Tribulations War is a remarkable story with some of the best battlefield descriptions I’ve read in a long time; covering all the senses; touch, hearing, smell, and sight.
“Flying metal shards slammed into them, hissed like snakes around their heads. Yankee cannons stood on the crest and a rain of canister burst at their mouths. Men fell, ripped open, blinded, spewing blood. Someone shouted “Wheel right–File–Goddamn enfilade -” and the voice turned to a howl. Tribulation peered through acrid clouds, aiming at gunners, the sergeant there with his hand on the lanyard.”

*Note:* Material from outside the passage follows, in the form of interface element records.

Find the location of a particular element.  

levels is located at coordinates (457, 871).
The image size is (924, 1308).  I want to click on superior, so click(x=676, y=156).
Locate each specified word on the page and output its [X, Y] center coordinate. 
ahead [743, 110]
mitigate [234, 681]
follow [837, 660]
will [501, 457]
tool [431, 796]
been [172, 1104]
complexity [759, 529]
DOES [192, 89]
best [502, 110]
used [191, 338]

Author Kyri Freeman writes some of the most elegantly incisive descriptions that I’ve read. The book has a spectacular ability to deliver quick pacing with a deeply detailed story world and characters. The character dialogue, while not deeply engaging, was well fitted to each character. They each had their own mannerisms and again was all done with superb ease. The story takes place during the American Civil War and, I’m no history expert, but the battles, places, dates, weapons, and speech were all believable. The story covers a lot of the pivotal times in the Civil War, with one in particular being a central point of the novel; the death of General Stonewall Jackson. I won’t give away the intriguing twists and turns that follow, but I will say that they are engrossing and engaging and all told with a deft handling of language and pacing that is rare for many writers. The book is broken up into two sections. Book one covers the Civil War and Tribulations life through it and can be considered a Civil War era fiction novel. While book two, in stark contrast, is an exquisitely bleak look at the dark side of magic, conjurations, necromancy, and potions. Ten years after the war Tribulation is now trying to make his way in post-Civil War America while he suffers from post-traumatic stress. He wanders for several years and through many jobs before he finds himself at the Woodman’s hovel where he was first cursed early on in the book. He’s taken on as an apprentice by the Woodsman and is taught some conjurations and potions and other magical things that he learns through bitter trial and error and force on the Woodman’s part. Tribulations War is an exceptional book with a story that is deftly executed with superb writing, spot on pacing and deep character development.